The arbitration statement of claim, which was filed May 5 in Atlanta, alleges that Fisher Investments invested too much of a retired doctor and his wife’s $2.5 million portfolio in stocks, even with the market in free fall last year.
“As the market continued to plunge throughout 2008, there was one common theme from Fisher Investments: blind optimism and staying fully invested in equities,” the arbitration claim states.
“Despite overwhelming evidence of a bear market, Fisher Investments kept its elderly and retired clients almost 100% in equities,” according to the arbitration claim, which was filed with Jams, an Irvine, Calif.-based private provider of alternative dispute resolution services.
The claim was filed by Brent and Michelle Murphy of Savannah, Ga. Mr. Murphy is 61, and his wife is 60.
Mr. Stoltmann said he expects to file more claims against Fisher Investments in the coming weeks.

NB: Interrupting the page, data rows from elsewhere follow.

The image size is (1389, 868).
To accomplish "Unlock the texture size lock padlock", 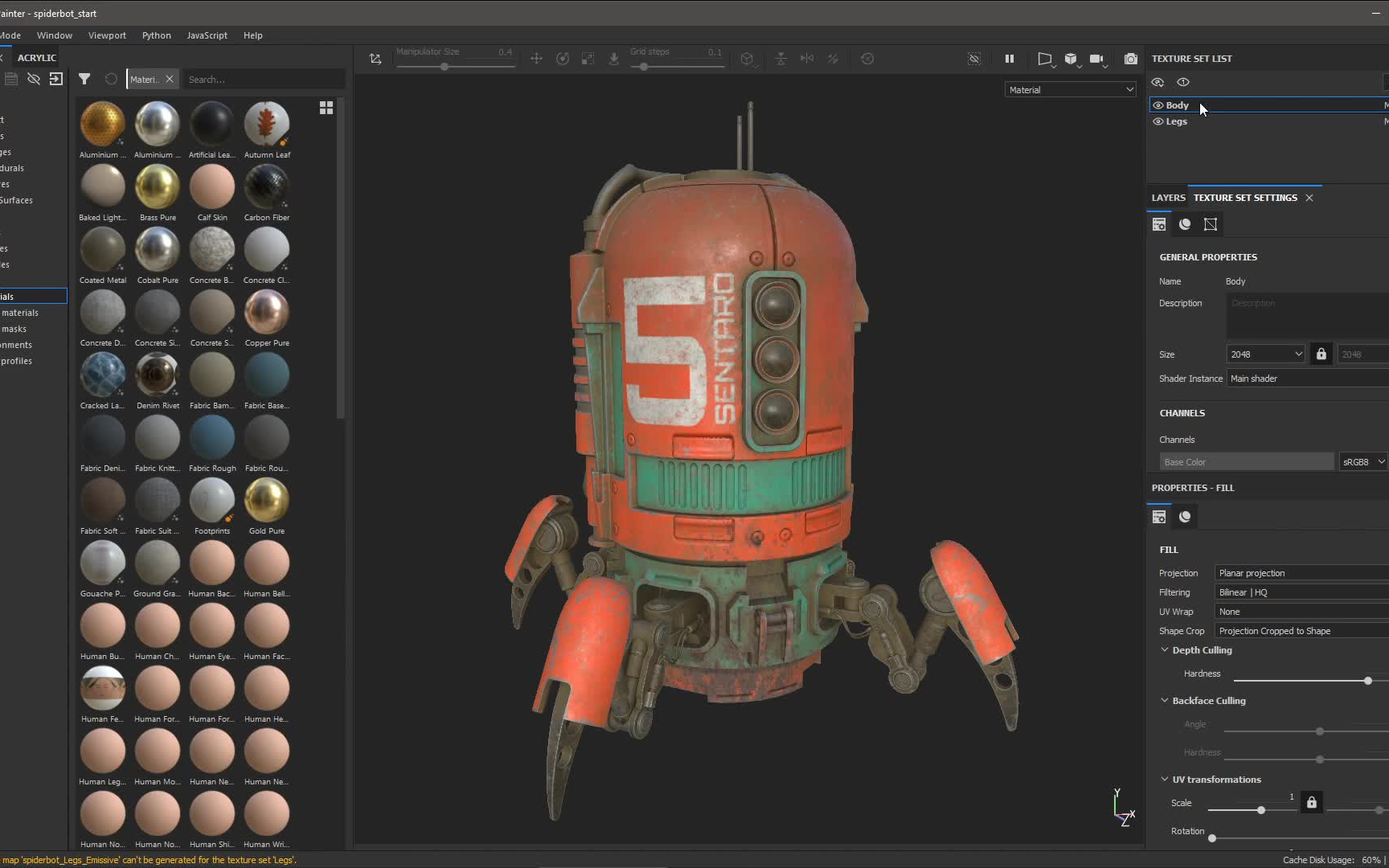I will click(1321, 354).
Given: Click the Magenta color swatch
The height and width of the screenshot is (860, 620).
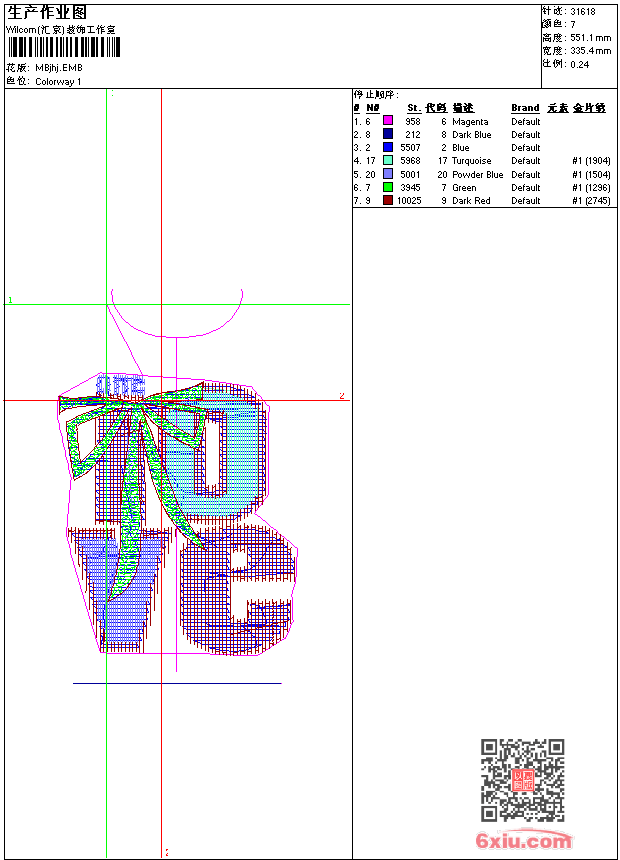Looking at the screenshot, I should coord(388,121).
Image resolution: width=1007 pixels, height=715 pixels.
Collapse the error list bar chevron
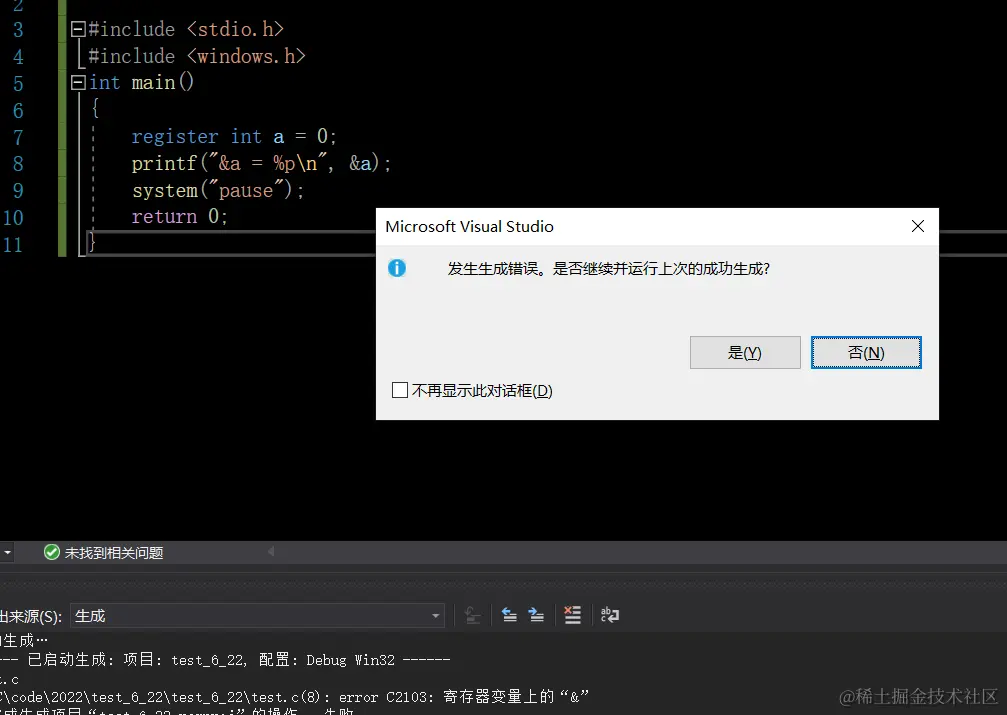tap(271, 551)
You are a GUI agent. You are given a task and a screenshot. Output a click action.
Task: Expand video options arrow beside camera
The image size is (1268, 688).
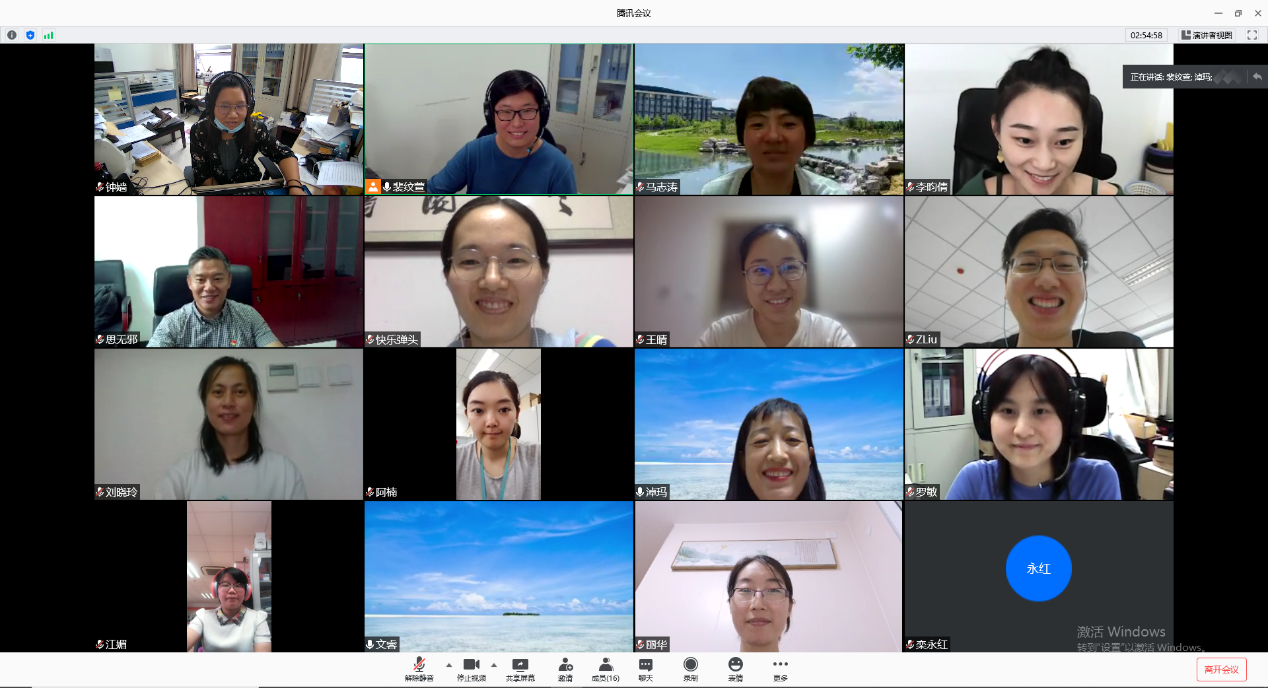pos(493,664)
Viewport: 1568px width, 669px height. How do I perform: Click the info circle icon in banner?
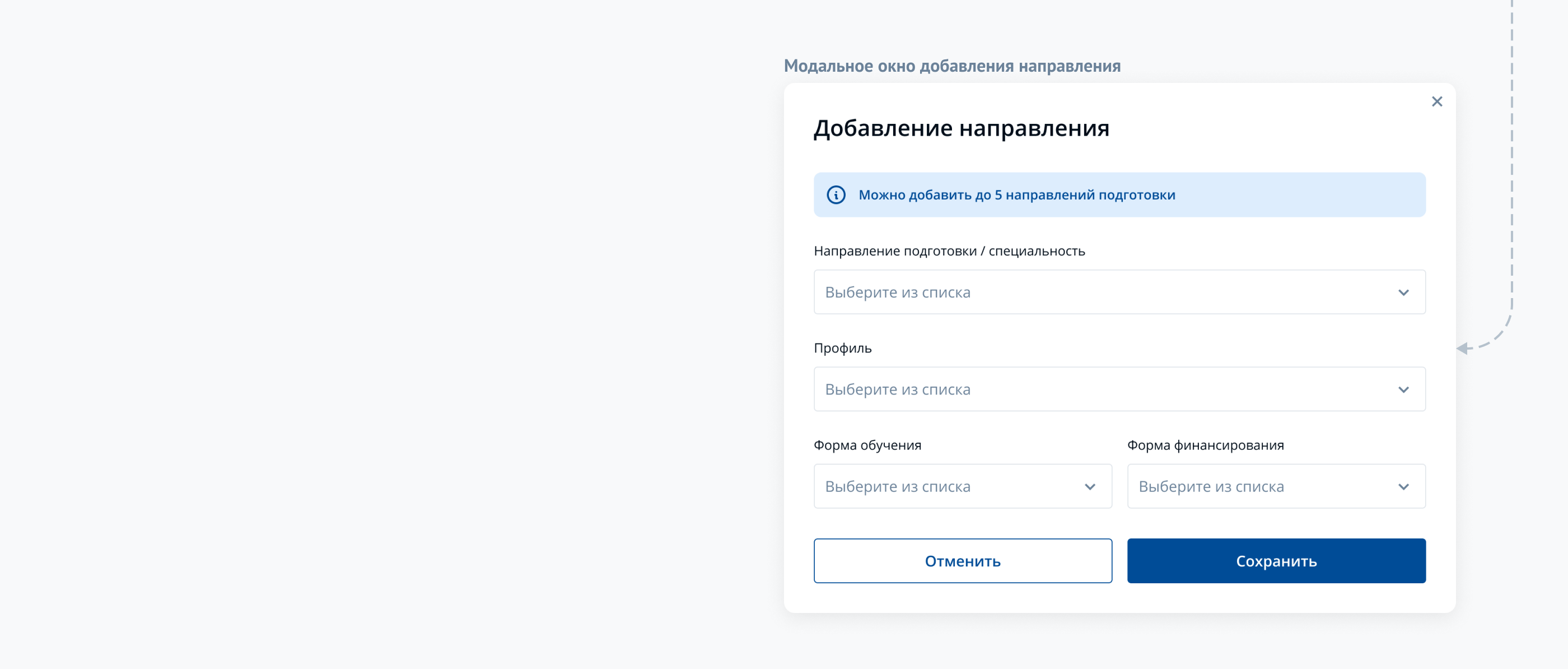[836, 195]
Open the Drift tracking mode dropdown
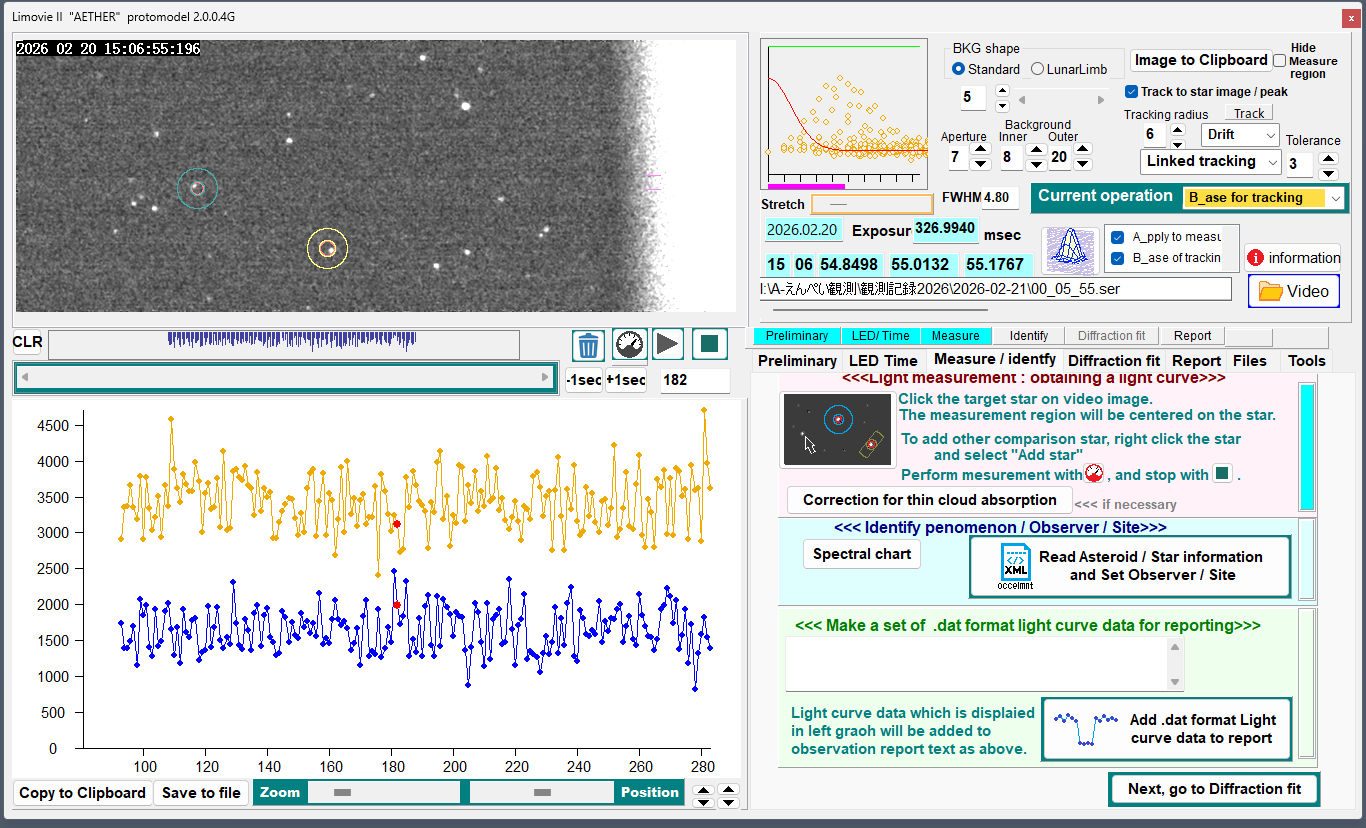 pos(1240,135)
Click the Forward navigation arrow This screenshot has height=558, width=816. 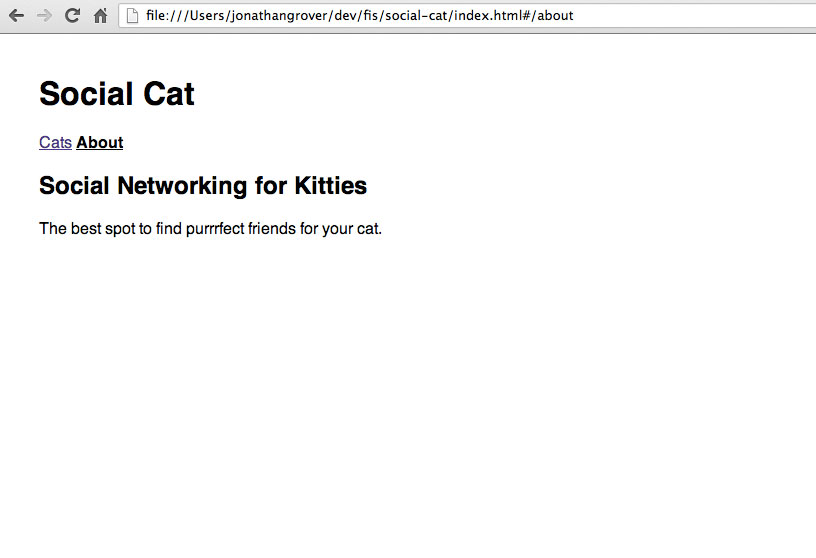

Mr. Fisher declined to comment about either the arbitration or the lawsuit, because that would violate the privacy of the clients, he said.
However, he emphasized that Fisher Investments, which is one of the most noted investment advisory firms in the country, has a rigorous process of vetting clients and gathering information to review their goals and needs when they invest with the firm.
“We are over-the-top careful in this process,” he said.
Fisher Investments has $28 billion in client assets and 37,648 accounts, making it one of the largest registered investment advisory firms in the United States.